This pricing strategy is usually associated with assessing a client’s offer to buy products at a bulk price or trying to lower the prices to penetrate a new marker.
If you produce multiple products, the incremental pricing revenue methods include distributing some of the overhead cost of a product over your other products. This makes it possible to sell that product at a reduced price.
Like any pricing method, incremental pricing has its own pros and cons. If you know how to use it properly, it can help you sell more of your products and penetrate new markets. If you overuse this technique without being aware of the consequences, it can make you lose money or in some extreme cases, put you out of business.
In this article, we cover some of the most important considerations for this pricing method as well as its key pros and cons that you should be aware of.
There are many factors that come into play when it comes to positive incremental pricing revenue. Being aware of these factors will help you understand how to make the most out of it.
The following are some of the most important things to keep an eye out for to make the most out of incremental pricing and to lower the risk as much as possible.
Having a Valid Reason for Using Incremental Pricing
Incremental pricing is a good way to lower the price of a product. However, doing this without having a good reason can result in long-term losses for your business. Before you decide to use this pricing method for one of your products, you must have a valid reason for doing so.
This reason might be fulfilling a large order that you got from a client, which involves buying large quantities of a product at a reduced price. In that case, using this pricing method can help you determine whether accepting this offer is good for your business or not.
Another reason for using this pricing method is to lower the price of a product to increase your market penetration. This can be a new product that you’re launching or an existing product that you want to capture a bigger market share with. In either of these cases, incremental pricing can help.
What you shouldn’t do is using this pricing method without having a clear goal in mind as it has its own risks. Without a valid reason, taking these risks is just not worth it.

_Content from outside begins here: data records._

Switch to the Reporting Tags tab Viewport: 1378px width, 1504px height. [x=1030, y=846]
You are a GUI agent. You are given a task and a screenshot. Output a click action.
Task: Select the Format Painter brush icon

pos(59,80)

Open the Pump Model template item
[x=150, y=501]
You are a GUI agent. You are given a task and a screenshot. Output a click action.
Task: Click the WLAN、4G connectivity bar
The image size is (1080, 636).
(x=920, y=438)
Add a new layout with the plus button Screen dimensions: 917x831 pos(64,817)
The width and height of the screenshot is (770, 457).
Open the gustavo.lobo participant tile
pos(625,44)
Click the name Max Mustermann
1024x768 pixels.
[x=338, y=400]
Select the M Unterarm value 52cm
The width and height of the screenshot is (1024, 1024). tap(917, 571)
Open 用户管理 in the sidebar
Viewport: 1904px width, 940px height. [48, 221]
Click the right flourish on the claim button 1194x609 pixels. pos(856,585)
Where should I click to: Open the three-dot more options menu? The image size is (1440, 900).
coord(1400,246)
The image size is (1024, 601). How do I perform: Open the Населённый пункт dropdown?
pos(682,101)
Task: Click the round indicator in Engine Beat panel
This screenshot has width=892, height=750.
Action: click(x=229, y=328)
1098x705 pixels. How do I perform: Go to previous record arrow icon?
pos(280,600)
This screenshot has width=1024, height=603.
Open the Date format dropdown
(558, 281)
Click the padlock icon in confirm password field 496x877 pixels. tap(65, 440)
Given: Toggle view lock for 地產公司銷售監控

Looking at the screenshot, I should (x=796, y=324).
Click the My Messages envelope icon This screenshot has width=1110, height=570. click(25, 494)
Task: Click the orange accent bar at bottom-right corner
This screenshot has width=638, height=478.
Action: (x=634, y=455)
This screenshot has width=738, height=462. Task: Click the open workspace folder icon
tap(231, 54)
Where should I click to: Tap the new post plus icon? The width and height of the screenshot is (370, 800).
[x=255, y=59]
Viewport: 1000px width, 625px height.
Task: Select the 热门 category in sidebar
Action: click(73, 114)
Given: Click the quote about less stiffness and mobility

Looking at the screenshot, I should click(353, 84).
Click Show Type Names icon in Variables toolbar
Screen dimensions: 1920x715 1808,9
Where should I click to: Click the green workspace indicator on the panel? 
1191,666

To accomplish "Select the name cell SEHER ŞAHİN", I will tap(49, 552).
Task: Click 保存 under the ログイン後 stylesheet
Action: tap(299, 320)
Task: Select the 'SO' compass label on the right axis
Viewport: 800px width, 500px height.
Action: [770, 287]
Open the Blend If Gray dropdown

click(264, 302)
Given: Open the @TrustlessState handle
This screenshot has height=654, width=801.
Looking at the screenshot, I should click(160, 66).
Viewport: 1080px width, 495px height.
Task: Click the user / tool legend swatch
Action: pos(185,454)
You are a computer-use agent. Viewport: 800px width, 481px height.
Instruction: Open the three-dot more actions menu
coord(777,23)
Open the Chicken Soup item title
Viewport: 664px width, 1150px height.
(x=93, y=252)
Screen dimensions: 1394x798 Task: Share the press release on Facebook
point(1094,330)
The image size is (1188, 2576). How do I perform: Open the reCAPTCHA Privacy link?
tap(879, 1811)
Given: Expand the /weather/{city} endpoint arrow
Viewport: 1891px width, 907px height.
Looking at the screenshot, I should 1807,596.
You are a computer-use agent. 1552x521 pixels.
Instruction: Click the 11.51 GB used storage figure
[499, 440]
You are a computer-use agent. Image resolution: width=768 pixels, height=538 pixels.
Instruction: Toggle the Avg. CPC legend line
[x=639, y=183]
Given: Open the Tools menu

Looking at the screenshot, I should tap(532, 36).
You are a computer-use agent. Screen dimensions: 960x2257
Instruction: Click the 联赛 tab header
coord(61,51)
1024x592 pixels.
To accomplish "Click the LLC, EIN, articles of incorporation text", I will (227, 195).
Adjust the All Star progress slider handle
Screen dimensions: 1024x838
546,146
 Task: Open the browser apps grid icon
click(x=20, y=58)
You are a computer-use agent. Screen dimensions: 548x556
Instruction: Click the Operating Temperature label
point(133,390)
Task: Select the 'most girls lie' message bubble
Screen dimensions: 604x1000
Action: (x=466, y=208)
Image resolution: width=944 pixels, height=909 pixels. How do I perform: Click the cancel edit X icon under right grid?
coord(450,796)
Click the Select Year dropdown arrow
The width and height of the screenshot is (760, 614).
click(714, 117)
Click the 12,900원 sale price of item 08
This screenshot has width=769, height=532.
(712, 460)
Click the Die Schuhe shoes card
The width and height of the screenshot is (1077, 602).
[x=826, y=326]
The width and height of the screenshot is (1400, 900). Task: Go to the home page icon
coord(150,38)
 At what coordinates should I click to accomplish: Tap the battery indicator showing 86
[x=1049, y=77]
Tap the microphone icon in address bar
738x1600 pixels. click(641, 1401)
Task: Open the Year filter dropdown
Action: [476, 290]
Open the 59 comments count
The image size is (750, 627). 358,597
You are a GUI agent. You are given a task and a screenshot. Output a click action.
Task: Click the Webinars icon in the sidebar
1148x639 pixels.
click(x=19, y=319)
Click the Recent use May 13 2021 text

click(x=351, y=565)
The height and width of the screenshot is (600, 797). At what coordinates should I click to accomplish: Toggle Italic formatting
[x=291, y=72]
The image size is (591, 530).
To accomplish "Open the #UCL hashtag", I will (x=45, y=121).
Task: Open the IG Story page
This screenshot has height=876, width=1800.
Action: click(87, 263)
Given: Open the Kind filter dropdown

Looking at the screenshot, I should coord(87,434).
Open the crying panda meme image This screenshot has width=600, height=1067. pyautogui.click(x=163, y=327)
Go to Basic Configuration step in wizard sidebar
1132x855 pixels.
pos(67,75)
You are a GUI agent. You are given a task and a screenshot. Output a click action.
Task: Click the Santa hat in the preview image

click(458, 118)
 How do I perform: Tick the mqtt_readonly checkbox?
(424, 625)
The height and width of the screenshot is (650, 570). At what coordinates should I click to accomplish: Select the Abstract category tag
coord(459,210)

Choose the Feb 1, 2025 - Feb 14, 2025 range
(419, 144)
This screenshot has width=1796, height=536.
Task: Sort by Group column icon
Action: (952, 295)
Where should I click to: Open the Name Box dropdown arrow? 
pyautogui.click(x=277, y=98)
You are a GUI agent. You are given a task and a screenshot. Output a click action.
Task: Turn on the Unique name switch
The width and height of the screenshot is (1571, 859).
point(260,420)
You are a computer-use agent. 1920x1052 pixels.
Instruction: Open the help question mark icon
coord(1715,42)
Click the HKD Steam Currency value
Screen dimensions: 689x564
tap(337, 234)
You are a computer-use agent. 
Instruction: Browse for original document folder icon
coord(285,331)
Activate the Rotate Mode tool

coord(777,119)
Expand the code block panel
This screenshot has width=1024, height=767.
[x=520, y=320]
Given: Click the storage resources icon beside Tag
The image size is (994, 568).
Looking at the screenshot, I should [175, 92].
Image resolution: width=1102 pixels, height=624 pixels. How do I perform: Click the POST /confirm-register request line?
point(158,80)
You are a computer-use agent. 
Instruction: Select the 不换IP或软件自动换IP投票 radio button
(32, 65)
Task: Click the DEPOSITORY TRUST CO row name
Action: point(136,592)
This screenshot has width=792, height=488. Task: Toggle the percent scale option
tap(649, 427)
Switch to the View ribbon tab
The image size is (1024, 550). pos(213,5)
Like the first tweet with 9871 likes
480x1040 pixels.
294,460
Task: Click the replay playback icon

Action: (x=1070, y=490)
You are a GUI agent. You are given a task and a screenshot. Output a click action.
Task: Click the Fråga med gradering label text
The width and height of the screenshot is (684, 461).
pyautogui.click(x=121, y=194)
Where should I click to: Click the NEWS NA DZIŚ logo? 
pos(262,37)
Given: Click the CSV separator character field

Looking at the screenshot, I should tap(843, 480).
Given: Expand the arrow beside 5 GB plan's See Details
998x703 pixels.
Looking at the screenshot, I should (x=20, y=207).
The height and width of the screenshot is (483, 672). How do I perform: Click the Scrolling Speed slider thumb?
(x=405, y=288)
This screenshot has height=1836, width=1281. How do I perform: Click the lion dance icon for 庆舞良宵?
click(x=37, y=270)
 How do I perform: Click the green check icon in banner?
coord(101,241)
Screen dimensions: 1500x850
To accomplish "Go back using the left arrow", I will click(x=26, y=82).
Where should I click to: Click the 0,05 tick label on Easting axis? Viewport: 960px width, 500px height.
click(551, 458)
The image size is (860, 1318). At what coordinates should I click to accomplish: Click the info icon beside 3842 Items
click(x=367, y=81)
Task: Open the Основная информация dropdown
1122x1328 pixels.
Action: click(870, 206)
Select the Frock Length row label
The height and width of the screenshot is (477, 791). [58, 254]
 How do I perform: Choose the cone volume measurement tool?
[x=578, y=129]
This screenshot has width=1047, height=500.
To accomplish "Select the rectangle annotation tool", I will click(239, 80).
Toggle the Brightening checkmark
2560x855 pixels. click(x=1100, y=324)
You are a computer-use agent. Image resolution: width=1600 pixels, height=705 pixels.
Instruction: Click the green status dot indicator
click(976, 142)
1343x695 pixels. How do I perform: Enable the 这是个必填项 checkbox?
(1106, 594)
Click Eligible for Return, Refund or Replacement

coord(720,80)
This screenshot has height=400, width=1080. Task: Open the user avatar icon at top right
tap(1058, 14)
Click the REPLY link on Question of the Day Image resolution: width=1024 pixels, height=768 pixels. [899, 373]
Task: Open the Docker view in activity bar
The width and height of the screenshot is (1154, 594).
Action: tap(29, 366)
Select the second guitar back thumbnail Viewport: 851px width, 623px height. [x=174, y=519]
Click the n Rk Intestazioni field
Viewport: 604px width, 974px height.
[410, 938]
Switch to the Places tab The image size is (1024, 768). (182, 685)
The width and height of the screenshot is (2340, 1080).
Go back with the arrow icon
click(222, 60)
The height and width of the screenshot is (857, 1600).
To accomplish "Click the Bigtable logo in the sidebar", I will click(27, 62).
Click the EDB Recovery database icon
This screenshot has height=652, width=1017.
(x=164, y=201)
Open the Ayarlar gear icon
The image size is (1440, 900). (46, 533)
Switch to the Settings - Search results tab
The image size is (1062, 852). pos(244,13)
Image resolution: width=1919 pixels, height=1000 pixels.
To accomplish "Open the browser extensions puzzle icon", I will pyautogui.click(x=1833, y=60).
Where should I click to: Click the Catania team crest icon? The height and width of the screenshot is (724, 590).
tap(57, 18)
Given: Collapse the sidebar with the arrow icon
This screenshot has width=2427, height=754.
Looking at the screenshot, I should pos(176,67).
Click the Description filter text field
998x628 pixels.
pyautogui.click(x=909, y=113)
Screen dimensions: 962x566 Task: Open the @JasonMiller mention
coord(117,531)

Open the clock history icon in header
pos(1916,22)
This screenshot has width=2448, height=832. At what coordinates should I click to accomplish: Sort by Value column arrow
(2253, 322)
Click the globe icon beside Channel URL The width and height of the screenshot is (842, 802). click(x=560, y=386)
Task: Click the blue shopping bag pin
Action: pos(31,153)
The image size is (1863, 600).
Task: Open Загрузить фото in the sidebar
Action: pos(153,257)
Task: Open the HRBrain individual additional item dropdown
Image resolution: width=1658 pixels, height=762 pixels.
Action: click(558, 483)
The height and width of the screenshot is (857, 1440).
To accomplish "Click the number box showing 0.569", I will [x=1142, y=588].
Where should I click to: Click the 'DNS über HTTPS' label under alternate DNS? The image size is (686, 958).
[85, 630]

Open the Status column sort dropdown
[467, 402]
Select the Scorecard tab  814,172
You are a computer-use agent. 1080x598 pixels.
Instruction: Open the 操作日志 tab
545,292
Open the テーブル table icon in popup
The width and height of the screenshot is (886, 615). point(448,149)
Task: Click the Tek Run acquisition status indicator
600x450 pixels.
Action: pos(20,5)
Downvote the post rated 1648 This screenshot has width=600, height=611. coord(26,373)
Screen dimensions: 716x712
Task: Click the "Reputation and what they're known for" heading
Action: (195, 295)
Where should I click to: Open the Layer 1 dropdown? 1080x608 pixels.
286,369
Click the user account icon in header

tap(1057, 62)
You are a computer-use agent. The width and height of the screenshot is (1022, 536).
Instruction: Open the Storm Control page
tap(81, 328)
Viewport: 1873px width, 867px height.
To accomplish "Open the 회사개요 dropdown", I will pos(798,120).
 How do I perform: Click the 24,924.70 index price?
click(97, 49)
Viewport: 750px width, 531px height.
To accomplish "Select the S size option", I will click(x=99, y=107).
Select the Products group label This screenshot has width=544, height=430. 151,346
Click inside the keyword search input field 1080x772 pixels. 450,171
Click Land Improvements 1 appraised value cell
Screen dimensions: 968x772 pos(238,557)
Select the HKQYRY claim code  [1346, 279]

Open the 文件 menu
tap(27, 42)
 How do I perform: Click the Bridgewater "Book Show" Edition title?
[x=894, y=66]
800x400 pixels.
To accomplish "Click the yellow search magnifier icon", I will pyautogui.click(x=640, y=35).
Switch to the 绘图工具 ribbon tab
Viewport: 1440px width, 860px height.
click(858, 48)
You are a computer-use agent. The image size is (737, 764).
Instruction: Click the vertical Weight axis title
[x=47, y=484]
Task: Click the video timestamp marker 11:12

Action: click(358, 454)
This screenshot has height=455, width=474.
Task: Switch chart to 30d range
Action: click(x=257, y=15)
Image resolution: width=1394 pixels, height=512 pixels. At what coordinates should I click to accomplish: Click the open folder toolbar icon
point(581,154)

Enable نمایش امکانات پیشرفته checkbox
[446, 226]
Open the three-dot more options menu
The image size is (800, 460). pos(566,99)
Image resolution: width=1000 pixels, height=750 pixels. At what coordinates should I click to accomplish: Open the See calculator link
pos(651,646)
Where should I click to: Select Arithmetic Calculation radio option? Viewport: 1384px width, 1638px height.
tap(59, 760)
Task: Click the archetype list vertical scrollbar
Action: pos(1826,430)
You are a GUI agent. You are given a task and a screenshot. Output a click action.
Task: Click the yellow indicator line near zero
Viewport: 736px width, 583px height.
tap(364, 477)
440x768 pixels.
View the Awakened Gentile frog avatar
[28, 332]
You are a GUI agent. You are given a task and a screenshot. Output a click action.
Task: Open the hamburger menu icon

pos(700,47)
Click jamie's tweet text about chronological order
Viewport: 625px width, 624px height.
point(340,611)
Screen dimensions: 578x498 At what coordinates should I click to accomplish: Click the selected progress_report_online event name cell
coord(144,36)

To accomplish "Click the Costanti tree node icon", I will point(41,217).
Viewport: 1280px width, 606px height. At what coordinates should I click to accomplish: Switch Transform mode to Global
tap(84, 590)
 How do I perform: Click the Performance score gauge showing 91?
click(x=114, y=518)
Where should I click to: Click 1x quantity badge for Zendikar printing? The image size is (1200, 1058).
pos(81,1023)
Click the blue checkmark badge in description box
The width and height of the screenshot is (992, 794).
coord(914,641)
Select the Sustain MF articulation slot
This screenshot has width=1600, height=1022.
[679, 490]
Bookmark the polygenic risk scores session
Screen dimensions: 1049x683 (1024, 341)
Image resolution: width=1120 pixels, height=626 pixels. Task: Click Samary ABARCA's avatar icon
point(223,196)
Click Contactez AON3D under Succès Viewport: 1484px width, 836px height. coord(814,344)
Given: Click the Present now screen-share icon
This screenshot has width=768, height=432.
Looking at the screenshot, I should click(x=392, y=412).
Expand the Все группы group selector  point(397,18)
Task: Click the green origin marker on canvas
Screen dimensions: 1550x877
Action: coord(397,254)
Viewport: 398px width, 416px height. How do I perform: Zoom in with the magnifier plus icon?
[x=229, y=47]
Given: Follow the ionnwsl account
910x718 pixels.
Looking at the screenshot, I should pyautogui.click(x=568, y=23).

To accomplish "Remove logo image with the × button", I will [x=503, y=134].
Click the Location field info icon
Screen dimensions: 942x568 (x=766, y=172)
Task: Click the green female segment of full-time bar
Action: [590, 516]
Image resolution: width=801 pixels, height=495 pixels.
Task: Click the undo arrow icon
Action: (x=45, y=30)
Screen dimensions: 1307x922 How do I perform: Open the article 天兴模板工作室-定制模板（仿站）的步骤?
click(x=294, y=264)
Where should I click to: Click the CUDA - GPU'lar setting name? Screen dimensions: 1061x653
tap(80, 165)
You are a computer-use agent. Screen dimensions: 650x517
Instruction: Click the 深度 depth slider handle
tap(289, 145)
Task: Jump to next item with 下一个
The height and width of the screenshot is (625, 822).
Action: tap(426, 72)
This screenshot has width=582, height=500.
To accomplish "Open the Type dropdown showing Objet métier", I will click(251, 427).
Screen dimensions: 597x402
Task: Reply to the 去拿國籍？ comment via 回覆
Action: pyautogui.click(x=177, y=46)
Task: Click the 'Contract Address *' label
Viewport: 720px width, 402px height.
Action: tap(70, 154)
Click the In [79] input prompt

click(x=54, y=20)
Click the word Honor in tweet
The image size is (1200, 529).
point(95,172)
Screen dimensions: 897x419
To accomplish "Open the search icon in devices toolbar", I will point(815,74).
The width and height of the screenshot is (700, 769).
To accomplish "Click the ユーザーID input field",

Understand the possible market reactions
Another important thing to keep in mind when using the incremental pricing method is the fact that your products aren’t alone in the market. You have competitors who will be reacting to your new prices. If your incremental pricing will affect the price at which your product is being sold to the consumer, this is something that you must anticipate.
If you use this method to lower your prices and your competitors follow suit, incremental pricing might be the new norm for your market. Whether this is a good thing or not for your business is something that you must decide before resorting to this option.
Remember that what might benefit your business in the short term might not be so great in the long-term and could end up doing more harm than good.
Incremental Pricing: Advantages and Disadvantages
Like any other pricing method, incremental pricing has its own pros and cons. Deciding whether this method is right for your business depends on whether the advantages outweigh the disadvantages.
Creating Higher Revenues
If applied properly, incremental pricing can result in higher revenues for your business. In some cases, being able to produce more of an item in exchange for selling it at a lower price is more profitable.
High incremental pricing revenues are associated with products that benefit significantly from mass production. By utilizing this method, you can grow the overall revenues of your company while reducing the cost of a specific product.
Incremental pricing isn’t a risk-free method. Whenever you use it, there are many things that at stake. Extensive use is one of the risks associated with this pricing method. If your company ends up applying this pricing method to too many products, you might end up in a situation where the other products that are priced differently aren’t able to absorb the fixed cost overhead.
As reverting to higher prices is difficult, misusing this method can place your company in a difficult situation.
How can Sniffie help?
If you must decide if incremental pricing revenue will help one of your products achieve its goals, you need to know the prices of the competitors. By doing so, you’ll understand where your product stands compared to theirs. Knowing this requires extensive market research which takes lots of effort and time.
By helping you find out about the prices of the competitors as well as cost issues related to your own product, Sniffie can make this process a whole lot easier.
How to use incremental pricing revenue
- Know the incremental cost of your product.
- Make sure you have existing product sales that can absorb the fixed overhead.
- Set your profit margins for that product.
- Calculate the incremental pricing revenues.
- Set the new price accordingly.
- Used to asses whether reducing the price of a product in exchange for selling more of it is worth it. This is usually associated with an offer from a customer.
- Make sure to calculate all costs related to making the product.
- Use this pricing method carefully to achieve specific goals.
- Don’t apply this pricing method to all of your products as it’ll become more difficult to absorb the fixed cost overhead.